Start of DATA SUPPLIED
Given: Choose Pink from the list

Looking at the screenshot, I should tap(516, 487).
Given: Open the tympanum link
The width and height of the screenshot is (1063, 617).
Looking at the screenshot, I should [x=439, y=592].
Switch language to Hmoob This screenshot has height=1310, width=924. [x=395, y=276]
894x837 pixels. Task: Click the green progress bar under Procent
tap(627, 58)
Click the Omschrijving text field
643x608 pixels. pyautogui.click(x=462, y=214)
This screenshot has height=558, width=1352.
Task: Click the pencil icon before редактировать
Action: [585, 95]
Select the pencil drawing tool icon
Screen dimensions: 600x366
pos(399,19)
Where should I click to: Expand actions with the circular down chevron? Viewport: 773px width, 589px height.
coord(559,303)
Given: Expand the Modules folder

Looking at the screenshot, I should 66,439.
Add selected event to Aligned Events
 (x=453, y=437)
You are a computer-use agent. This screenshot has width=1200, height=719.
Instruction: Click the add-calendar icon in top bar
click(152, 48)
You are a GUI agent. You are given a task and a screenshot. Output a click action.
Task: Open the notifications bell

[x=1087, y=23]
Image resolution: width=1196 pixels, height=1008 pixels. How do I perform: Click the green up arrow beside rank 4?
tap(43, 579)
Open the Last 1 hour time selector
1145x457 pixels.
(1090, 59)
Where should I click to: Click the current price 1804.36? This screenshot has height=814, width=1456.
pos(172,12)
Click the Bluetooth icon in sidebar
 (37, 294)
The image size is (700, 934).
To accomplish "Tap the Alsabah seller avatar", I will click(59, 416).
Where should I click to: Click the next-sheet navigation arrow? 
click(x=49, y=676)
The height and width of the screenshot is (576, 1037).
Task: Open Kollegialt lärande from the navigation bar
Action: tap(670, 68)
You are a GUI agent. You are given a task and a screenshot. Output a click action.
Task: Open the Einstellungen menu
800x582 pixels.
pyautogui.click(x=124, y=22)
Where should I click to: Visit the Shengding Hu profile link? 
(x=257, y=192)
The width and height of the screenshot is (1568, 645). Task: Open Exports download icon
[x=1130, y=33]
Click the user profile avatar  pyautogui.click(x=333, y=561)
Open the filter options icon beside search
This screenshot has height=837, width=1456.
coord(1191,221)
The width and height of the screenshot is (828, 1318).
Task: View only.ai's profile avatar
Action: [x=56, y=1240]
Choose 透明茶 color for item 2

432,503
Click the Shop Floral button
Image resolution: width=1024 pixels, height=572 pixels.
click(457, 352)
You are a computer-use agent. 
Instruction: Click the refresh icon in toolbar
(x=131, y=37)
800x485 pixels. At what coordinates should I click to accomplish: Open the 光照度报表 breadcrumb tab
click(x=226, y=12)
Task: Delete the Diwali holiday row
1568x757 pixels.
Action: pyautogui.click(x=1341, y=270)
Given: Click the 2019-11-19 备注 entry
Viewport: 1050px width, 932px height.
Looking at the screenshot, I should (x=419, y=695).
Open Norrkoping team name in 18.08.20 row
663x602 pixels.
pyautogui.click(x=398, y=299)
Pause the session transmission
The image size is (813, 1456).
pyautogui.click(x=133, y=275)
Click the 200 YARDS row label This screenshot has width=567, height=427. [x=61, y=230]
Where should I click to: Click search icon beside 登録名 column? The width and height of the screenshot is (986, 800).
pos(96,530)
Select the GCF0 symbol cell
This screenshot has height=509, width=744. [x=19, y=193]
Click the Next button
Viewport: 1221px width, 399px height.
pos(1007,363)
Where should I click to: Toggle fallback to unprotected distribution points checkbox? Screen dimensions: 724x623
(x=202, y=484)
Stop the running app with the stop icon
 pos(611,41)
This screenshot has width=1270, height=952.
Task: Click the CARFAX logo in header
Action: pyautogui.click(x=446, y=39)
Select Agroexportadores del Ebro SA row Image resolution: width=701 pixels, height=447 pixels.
End of DATA SUPPLIED
◆ **TASK INSTRUCTIONS**: Every entry should be retyped exactly as it appears.

◆ **WRITTEN SOLUTION**:
Given: Choose Pink from the list

Looking at the screenshot, I should tap(516, 487).
Given: Open the tympanum link
The width and height of the screenshot is (1063, 617).
Looking at the screenshot, I should [x=439, y=592].
Switch language to Hmoob This screenshot has height=1310, width=924. [x=395, y=276]
894x837 pixels. Task: Click the green progress bar under Procent
tap(627, 58)
Click the Omschrijving text field
643x608 pixels. pyautogui.click(x=462, y=214)
This screenshot has height=558, width=1352.
Task: Click the pencil icon before редактировать
Action: [585, 95]
Select the pencil drawing tool icon
Screen dimensions: 600x366
pos(399,19)
Where should I click to: Expand actions with the circular down chevron? Viewport: 773px width, 589px height.
coord(559,303)
Given: Expand the Modules folder

Looking at the screenshot, I should 66,439.
Add selected event to Aligned Events
 (x=453, y=437)
You are a computer-use agent. This screenshot has width=1200, height=719.
Instruction: Click the add-calendar icon in top bar
click(152, 48)
You are a GUI agent. You are given a task and a screenshot. Output a click action.
Task: Open the notifications bell

[x=1087, y=23]
Image resolution: width=1196 pixels, height=1008 pixels. How do I perform: Click the green up arrow beside rank 4?
tap(43, 579)
Open the Last 1 hour time selector
1145x457 pixels.
(1090, 59)
Where should I click to: Click the current price 1804.36? This screenshot has height=814, width=1456.
pos(172,12)
Click the Bluetooth icon in sidebar
 (37, 294)
The image size is (700, 934).
To accomplish "Tap the Alsabah seller avatar", I will click(59, 416).
Where should I click to: Click the next-sheet navigation arrow? 
click(x=49, y=676)
The height and width of the screenshot is (576, 1037).
Task: Open Kollegialt lärande from the navigation bar
Action: tap(670, 68)
You are a GUI agent. You are given a task and a screenshot. Output a click action.
Task: Open the Einstellungen menu
800x582 pixels.
pyautogui.click(x=124, y=22)
Where should I click to: Visit the Shengding Hu profile link? 
(x=257, y=192)
The width and height of the screenshot is (1568, 645). Task: Open Exports download icon
[x=1130, y=33]
Click the user profile avatar  pyautogui.click(x=333, y=561)
Open the filter options icon beside search
This screenshot has height=837, width=1456.
coord(1191,221)
The width and height of the screenshot is (828, 1318).
Task: View only.ai's profile avatar
Action: [x=56, y=1240]
Choose 透明茶 color for item 2

432,503
Click the Shop Floral button
Image resolution: width=1024 pixels, height=572 pixels.
click(457, 352)
You are a computer-use agent. 
Instruction: Click the refresh icon in toolbar
(x=131, y=37)
800x485 pixels. At what coordinates should I click to accomplish: Open the 光照度报表 breadcrumb tab
click(x=226, y=12)
Task: Delete the Diwali holiday row
1568x757 pixels.
Action: pyautogui.click(x=1341, y=270)
Given: Click the 2019-11-19 备注 entry
Viewport: 1050px width, 932px height.
Looking at the screenshot, I should (x=419, y=695).
Open Norrkoping team name in 18.08.20 row
663x602 pixels.
pyautogui.click(x=398, y=299)
Pause the session transmission
The image size is (813, 1456).
pyautogui.click(x=133, y=275)
Click the 200 YARDS row label This screenshot has width=567, height=427. [x=61, y=230]
Where should I click to: Click search icon beside 登録名 column? The width and height of the screenshot is (986, 800).
pos(96,530)
Select the GCF0 symbol cell
This screenshot has height=509, width=744. [x=19, y=193]
Click the Next button
Viewport: 1221px width, 399px height.
pos(1007,363)
Where should I click to: Toggle fallback to unprotected distribution points checkbox? Screen dimensions: 724x623
(x=202, y=484)
Stop the running app with the stop icon
 pos(611,41)
This screenshot has width=1270, height=952.
Task: Click the CARFAX logo in header
Action: pyautogui.click(x=446, y=39)
Select Agroexportadores del Ebro SA row Image resolution: width=701 pixels, height=447 pixels.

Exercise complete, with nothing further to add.